Накануне Менделеев и Брилинг,
забросив чертежи бронехода, впервые долго спорили о политике.
Ипполит Романов, которому германец простил наконец неблагозвучную
фамилию, в подобных дискуссиях никогда участия не принимал.
- Василий, как ты не можешь понять.
Ныне любой массовый протест на пользу. Царь глух к доводам разума,
так, быть может, стачка да народное шествие его вразумят, -
горячился Николай, абсолютно не разделявший взглядов бойкого
попа.
- А не прислушается?
- Как глаголет наш мятежный батюшка
Гапон, значит — у нас нет царя. Впрочем, для меня и сейчас
очевидно, что на русском троне заседает самодовольный иностранный
бездарь. И не спорь! – Брилинг отринул возражающий жест оппонента.
– Я сам обрусевший германец по происхождению и знаю, что можно
Родину любить, а не просто пользоваться ею как Романовы.
- И из любви к Родине ты зовёшь меня
провести воскресенье в уличных шествиях. Коля, мы бы трансмиссию
дочертили. Как паровая машина прибудет – можно трактор
собирать.
- Успеем. Не война. На улицах Питера
будет твориться история. Я хочу сам это видеть, а не газеты читать.
Хочешь – черти. А моё место завтра у Зимнего.
Затемно улизнув из отчего дома, где о
грядущем рабочем шествии знали даже кошки Менделеевых, Василий на
извозчике добрался до Петергофского шоссе.
- Не шли бы вы дальше, молодой барин,
- кучер посмотрел на него с состраданием и надеждой, что, быть
может, стоит вернуться назад, приплатив немного. – С утра как есть
неспокойно тут. Казаки шастают. Солдаты гарнизонные строем
маршировали. Неровен час, беда будет, упаси Господи.
Но Менделеев не любил менять решений.
Он издали заметил Брилинга, с ним других путиловских инженеров, в
том числе эсера Пинхуса Рутенберга. Вскоре появился и Гапон.

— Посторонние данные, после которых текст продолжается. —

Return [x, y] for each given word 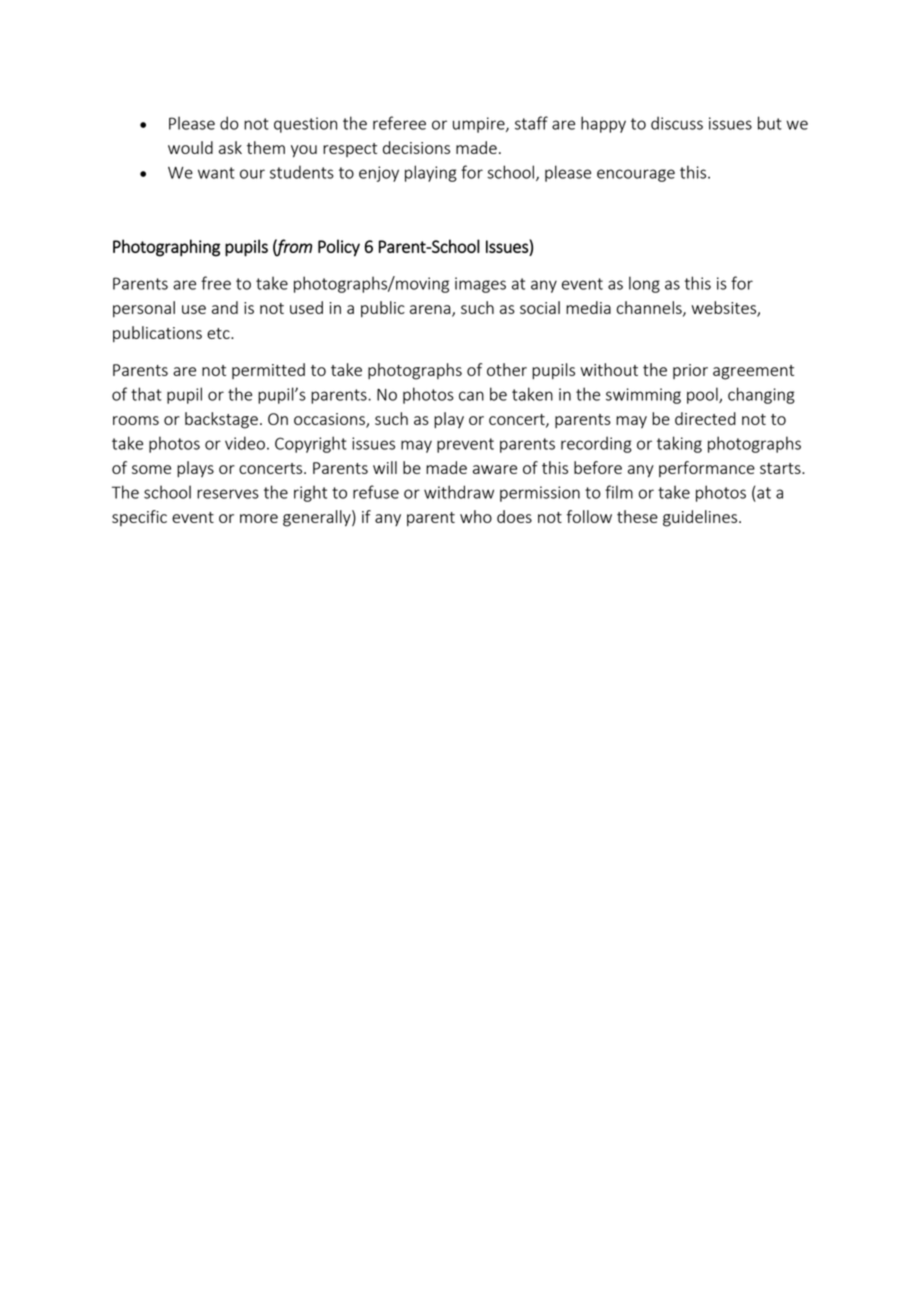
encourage [636, 175]
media [588, 307]
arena [431, 311]
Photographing [166, 248]
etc [219, 333]
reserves [228, 494]
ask [230, 147]
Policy [339, 248]
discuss [677, 123]
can [471, 396]
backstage [221, 420]
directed [705, 418]
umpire [480, 125]
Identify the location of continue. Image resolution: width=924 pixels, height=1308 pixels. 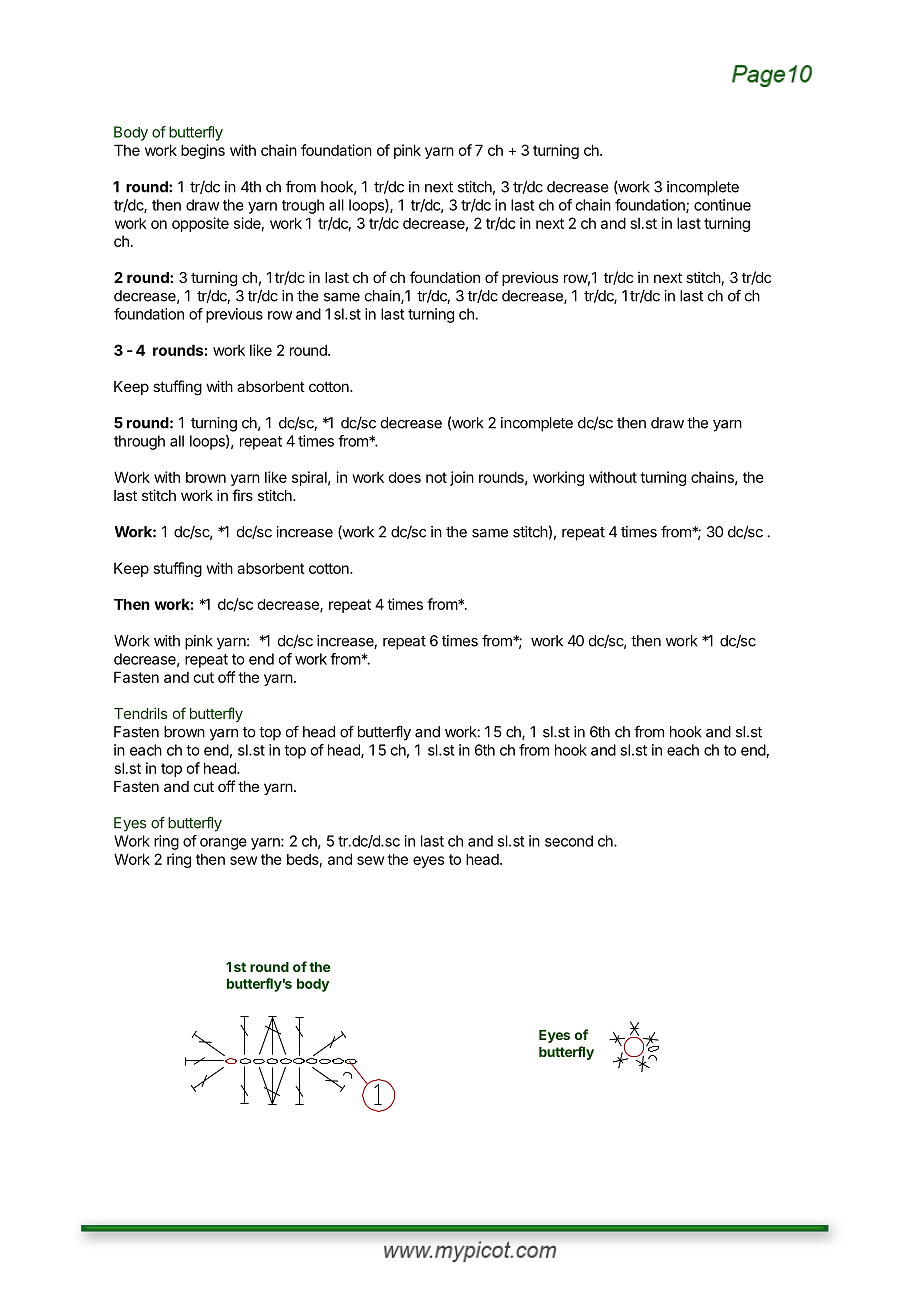
(722, 205).
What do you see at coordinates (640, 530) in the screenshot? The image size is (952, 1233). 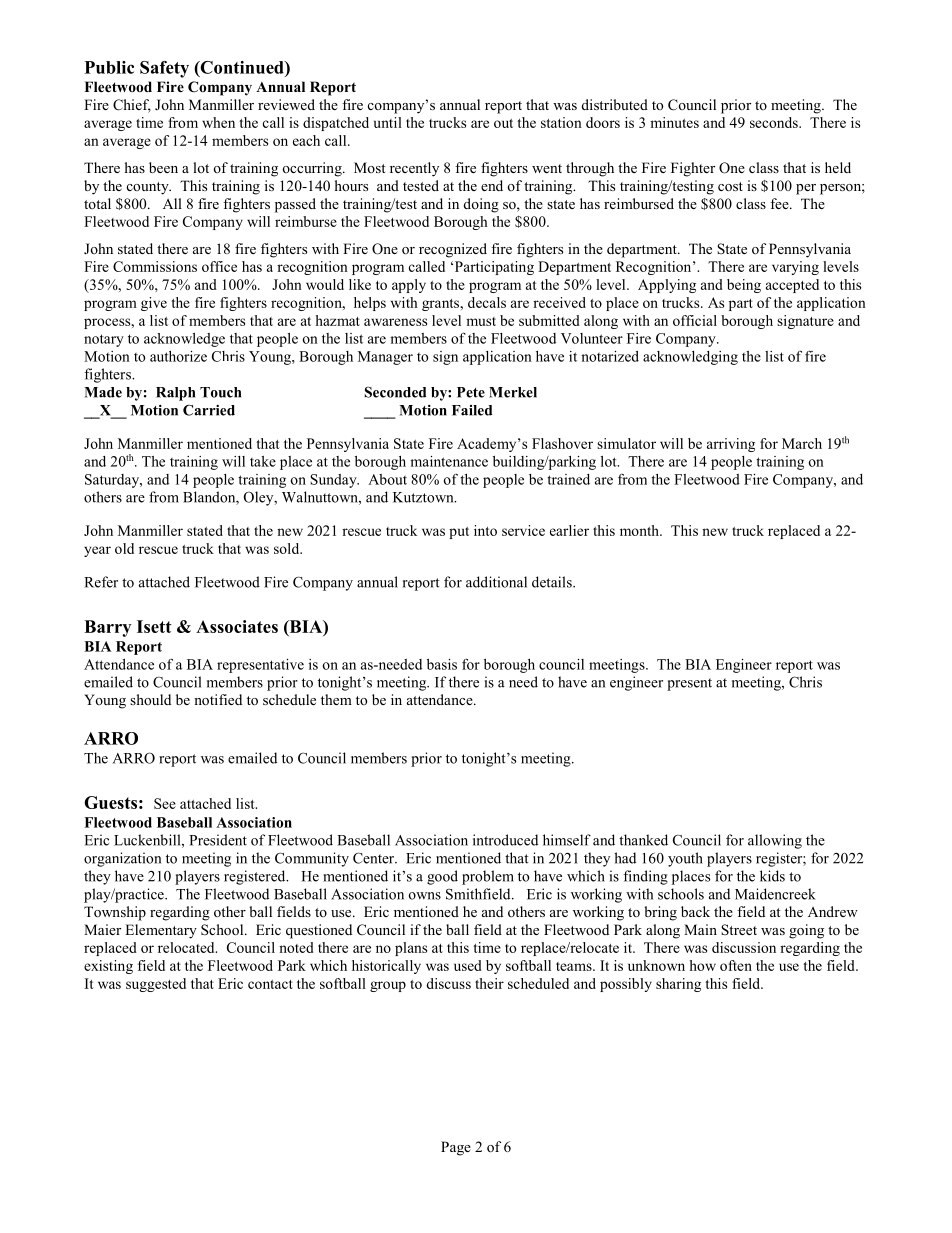 I see `month` at bounding box center [640, 530].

Оглядев многотысячную рабочую толпу, чернорясый революционер
произнёс речь, суть которой свелась к повторению хорошо известной
его максимы: если Государь Император не согласится на утоление
чаяний народных и созыв Земского собора, нет у России царя. Затем
людская масса собралась в некое подобие крёстного хода, с крестами,
образами, портретами царя, и двинулась в сторону Нарвской заставы.
Рутенберг с несколькими партийными товарищами забрался в голову
колонны, Николай с Василием пристроились на сотню саженей
дальше.
Шагали медленно. Нарвские ворота показались лишь к полудню.
Перед мостом через замёрзшую речку Таракановку выстроились пехотные
цепи, перекрыв дорогу. Левее похрапывали кони под крупными
щеголеватыми всадниками, наполняя воздух белым паром своего
дыхания. Колонна остановилась. Менделеев привстал на цыпочки и как
мог вытянул голову, пытаясь рассмотреть, что творится впереди.